Berufe, die kaum einer kennt: “Jobprofil Mediendramaturgie”

Berufe die kaum einer kennt - Mediendramaturgie
Berufe die kaum einer kennt - Mediendramaturgie

Manchmal werde ich gefragt, was man als Mediendramaturg so alles macht. Nur wenige haben überhaupt eine Vorstellung, wie das Jobprofil im Bereich Mediendramaturgie aussieht. Wir Mediendramaturgen sind immer noch eine Nischengruppe, weshalb ich diesmal eine kurze Jobbeschreibung versuche, um unsere Tätigkeiten, Anforderungsprofile und Herausforderungen näher zu beleuchten…

 

Was bedeutet „Mediendramaturgie“

Das Wort „Drama“ stammt aus dem Griechischen und bedeutet „Handlung“. Als Pate des Dramas dürfte wohl unumstritten Aristoteles gelten und wenn Sie einmal seine Poetik in englischer Übersetzung lesen sollten, wird Ihnen vor allem die Häufigkeit des Wortes „Action“ auffallen.

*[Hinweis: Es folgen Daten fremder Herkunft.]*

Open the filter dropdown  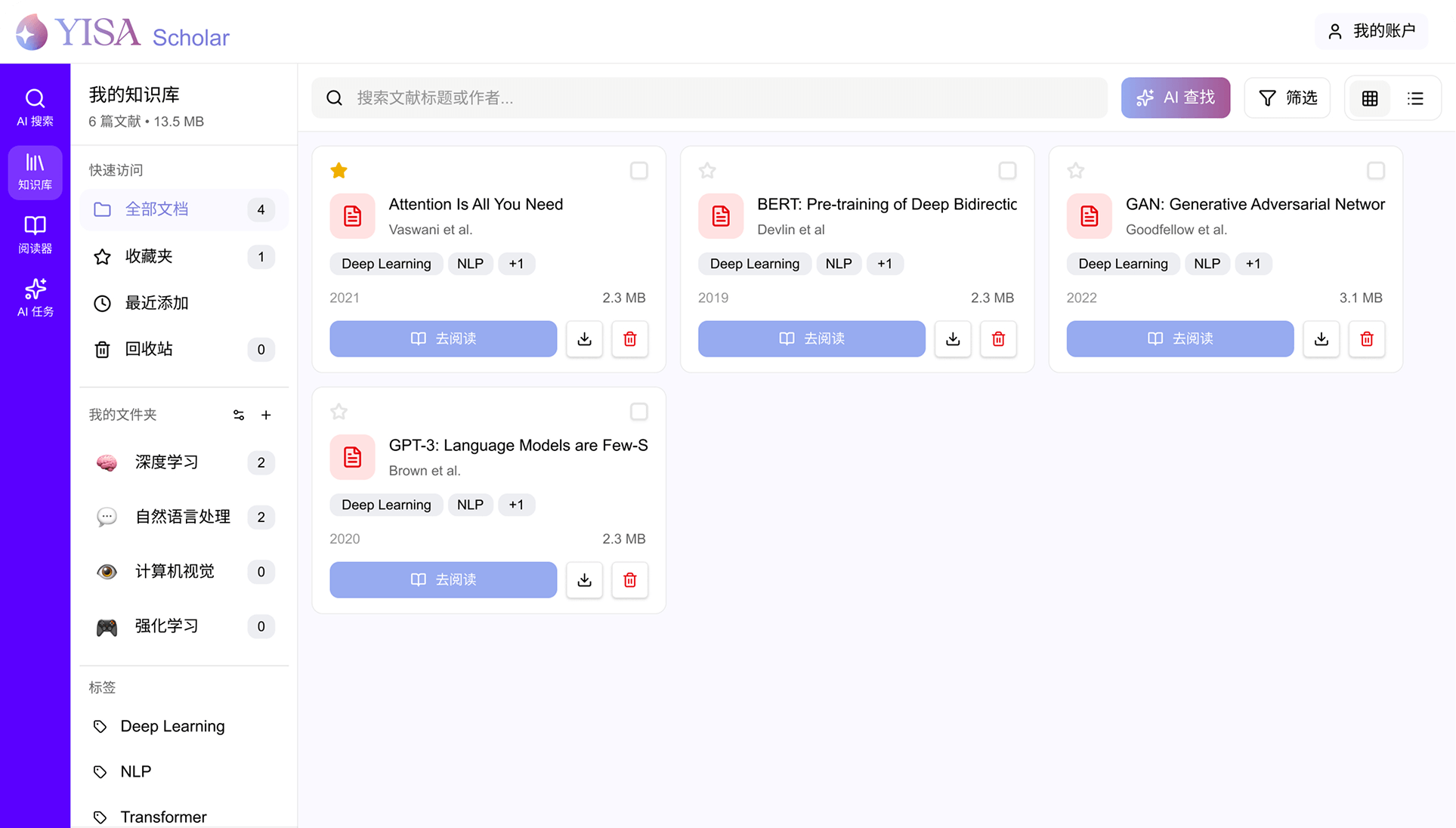[1288, 98]
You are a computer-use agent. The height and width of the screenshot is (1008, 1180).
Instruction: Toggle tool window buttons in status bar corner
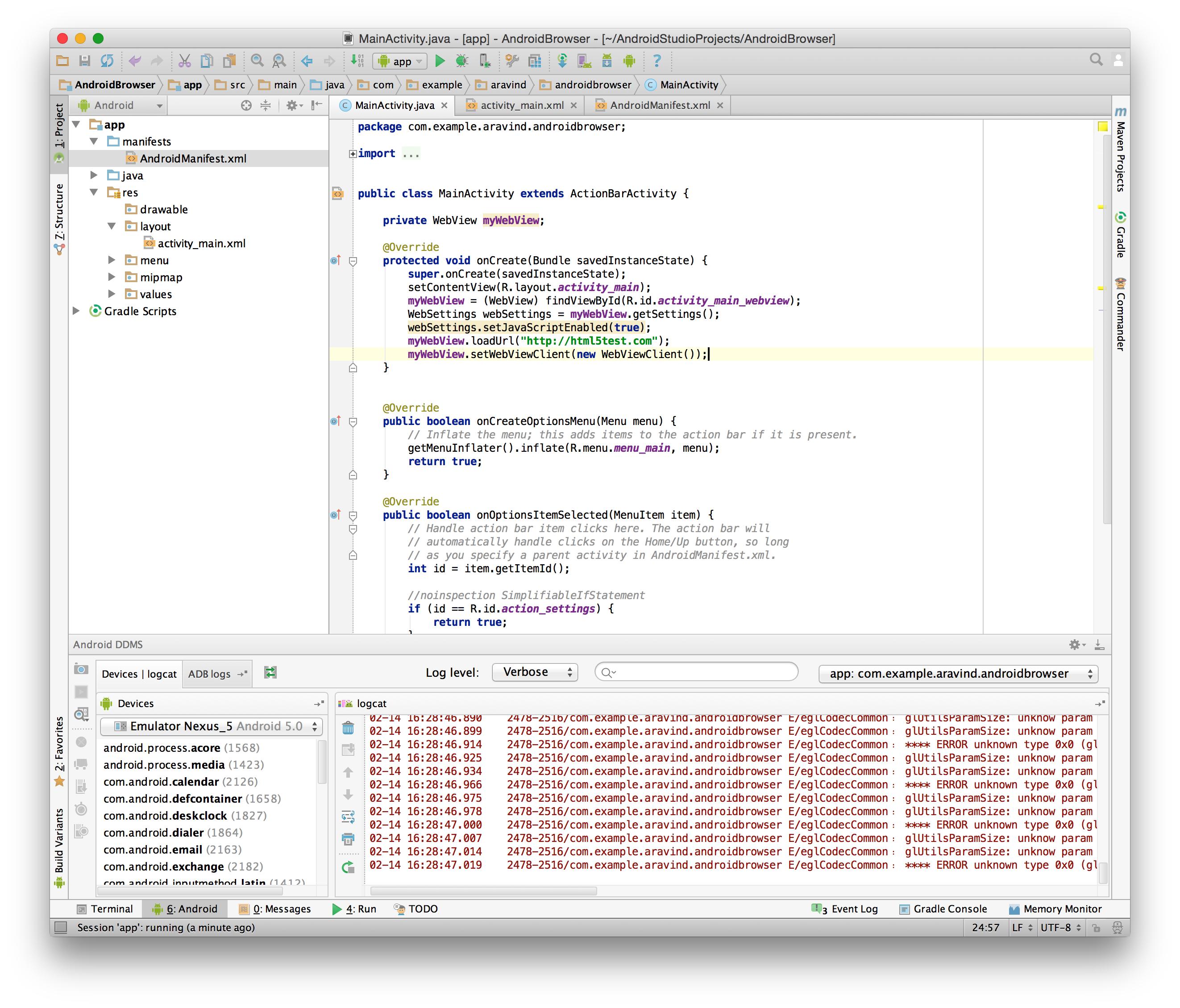[x=61, y=927]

Es geht also um Handlungen und darum, Handlungen sichtbar zu machen. Der Begriff Dramaturgie bezeichnet die Bauform oder Struktur eines dramatisierten Handlungsspiels, das zugleich ein Plan ist, um ein Schauspiel praktisch zu realisieren. Dabei geht es um nachgeahmte Realitäten, dargestellt auf einer Bühne, in Film und Fernsehen oder heute eben auch im Web.

 

Woher wir Mediendramaturgen kommen

Wir Mediendramaturgen kommen aus den unterschiedlichsten Disziplinen. Viele von uns sind speziell ausgebildete Dramaturgen und Drehbuchautoren. Wir kommen außerdem sehr oft aus den geisteswissenschaftlichen Disziplinen, aus der Philosophie, der Kultur- und Medienwissenschaft. Andere stammen aus der journalistischen Schule und der Publizistik. Unsere Ausbildungswege sind ebenfalls sehr unterschiedlich, werden aber schlussendlich immer durch jahrelange Erfahrung und Kenntnis unseres Gegenstands geprägt. Eine Besonderheit unseres Berufsstands ist außerdem, dass bei uns künstlerisch-kreative und wissenschaftlich-analytische Aufgabenfelder selten getrennt sind und wir uns selbst nur selten in übergeordneter Berufsbezeichnung als Mediendramaturgen bezeichnen.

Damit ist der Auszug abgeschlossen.